# [PROBLEM REQUIREMENTS]
Each line holding the string "Toggle" is to be copied from the data.

[EXTRACTED RECORDS — start]

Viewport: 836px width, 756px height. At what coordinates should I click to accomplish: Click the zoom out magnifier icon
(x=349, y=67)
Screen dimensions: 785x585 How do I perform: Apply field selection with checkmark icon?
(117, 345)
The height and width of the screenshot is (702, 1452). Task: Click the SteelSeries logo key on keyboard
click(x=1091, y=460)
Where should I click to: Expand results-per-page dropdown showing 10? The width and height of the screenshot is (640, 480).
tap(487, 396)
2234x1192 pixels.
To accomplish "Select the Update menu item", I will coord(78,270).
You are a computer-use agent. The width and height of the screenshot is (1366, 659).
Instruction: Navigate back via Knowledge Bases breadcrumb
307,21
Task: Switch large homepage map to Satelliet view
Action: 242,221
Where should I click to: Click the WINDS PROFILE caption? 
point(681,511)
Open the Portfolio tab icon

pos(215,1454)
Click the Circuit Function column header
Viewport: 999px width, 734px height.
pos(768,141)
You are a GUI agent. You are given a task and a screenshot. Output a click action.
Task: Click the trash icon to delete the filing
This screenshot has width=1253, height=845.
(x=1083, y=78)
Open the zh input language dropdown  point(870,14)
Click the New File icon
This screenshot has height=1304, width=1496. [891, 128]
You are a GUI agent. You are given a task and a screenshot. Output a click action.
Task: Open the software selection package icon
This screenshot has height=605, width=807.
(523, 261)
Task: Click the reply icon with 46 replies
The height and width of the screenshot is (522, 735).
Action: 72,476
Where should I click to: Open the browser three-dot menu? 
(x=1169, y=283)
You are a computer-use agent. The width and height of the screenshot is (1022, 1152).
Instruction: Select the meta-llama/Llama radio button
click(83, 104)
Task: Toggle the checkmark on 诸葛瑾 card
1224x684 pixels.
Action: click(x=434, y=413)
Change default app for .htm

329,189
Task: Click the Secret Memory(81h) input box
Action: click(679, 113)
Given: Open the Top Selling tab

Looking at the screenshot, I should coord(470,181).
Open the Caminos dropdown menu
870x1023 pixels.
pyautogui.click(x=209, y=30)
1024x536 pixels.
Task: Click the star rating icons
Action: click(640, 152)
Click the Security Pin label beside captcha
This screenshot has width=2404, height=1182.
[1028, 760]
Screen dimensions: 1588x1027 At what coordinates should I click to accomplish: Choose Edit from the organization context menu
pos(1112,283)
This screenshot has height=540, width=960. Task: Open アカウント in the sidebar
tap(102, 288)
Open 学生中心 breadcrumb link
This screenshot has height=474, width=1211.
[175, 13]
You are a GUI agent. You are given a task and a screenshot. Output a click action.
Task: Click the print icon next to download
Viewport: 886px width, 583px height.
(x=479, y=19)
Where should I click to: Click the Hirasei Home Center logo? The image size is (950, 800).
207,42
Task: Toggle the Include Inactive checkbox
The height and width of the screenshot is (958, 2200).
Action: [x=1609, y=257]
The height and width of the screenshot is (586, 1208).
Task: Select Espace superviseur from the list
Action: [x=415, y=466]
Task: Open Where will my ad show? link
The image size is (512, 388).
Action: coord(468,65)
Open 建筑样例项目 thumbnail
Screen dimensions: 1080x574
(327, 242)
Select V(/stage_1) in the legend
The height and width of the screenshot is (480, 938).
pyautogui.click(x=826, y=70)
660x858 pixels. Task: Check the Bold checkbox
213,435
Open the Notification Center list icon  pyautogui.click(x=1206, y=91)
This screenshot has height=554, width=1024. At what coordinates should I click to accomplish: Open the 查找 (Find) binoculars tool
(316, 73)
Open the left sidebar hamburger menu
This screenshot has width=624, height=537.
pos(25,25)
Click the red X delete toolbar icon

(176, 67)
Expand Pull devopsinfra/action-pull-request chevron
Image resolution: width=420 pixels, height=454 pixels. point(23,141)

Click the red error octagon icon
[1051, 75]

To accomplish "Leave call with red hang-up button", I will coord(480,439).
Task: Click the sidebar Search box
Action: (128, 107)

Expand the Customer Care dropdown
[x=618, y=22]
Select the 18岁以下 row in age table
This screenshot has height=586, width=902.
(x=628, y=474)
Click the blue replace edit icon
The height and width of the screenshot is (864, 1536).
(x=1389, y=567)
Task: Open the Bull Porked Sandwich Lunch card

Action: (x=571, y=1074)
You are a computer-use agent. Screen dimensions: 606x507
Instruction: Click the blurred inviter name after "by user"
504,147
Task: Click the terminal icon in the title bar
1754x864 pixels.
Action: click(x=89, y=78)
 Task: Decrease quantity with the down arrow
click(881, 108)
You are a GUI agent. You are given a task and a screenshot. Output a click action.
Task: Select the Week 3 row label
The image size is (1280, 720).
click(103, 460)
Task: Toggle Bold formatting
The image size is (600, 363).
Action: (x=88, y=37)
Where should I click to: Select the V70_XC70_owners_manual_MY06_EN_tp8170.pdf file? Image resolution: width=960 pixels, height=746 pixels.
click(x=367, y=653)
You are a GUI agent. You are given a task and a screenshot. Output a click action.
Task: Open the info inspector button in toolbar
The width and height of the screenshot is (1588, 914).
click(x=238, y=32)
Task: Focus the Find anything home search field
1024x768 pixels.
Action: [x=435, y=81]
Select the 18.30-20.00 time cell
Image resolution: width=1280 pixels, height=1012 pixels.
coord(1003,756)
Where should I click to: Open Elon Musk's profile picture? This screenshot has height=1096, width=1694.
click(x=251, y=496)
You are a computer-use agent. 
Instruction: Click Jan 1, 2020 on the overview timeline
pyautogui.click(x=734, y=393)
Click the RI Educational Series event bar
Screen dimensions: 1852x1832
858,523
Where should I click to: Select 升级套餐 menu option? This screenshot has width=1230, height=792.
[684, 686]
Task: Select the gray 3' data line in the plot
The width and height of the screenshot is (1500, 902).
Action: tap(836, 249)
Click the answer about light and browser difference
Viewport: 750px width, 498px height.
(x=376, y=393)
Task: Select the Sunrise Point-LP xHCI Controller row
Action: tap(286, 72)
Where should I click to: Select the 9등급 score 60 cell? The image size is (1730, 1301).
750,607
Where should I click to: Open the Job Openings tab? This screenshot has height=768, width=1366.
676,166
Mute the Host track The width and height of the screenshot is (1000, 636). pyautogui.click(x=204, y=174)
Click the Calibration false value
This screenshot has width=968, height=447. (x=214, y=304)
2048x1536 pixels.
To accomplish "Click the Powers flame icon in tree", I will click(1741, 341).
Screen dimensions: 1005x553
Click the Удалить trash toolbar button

[EXTRACTED RECORDS — finish]

# [EXERCISE ANSWER]
Task: Toggle the checkmark on 诸葛瑾 card
Task: Toggle the Include Inactive checkbox
Task: Toggle Bold formatting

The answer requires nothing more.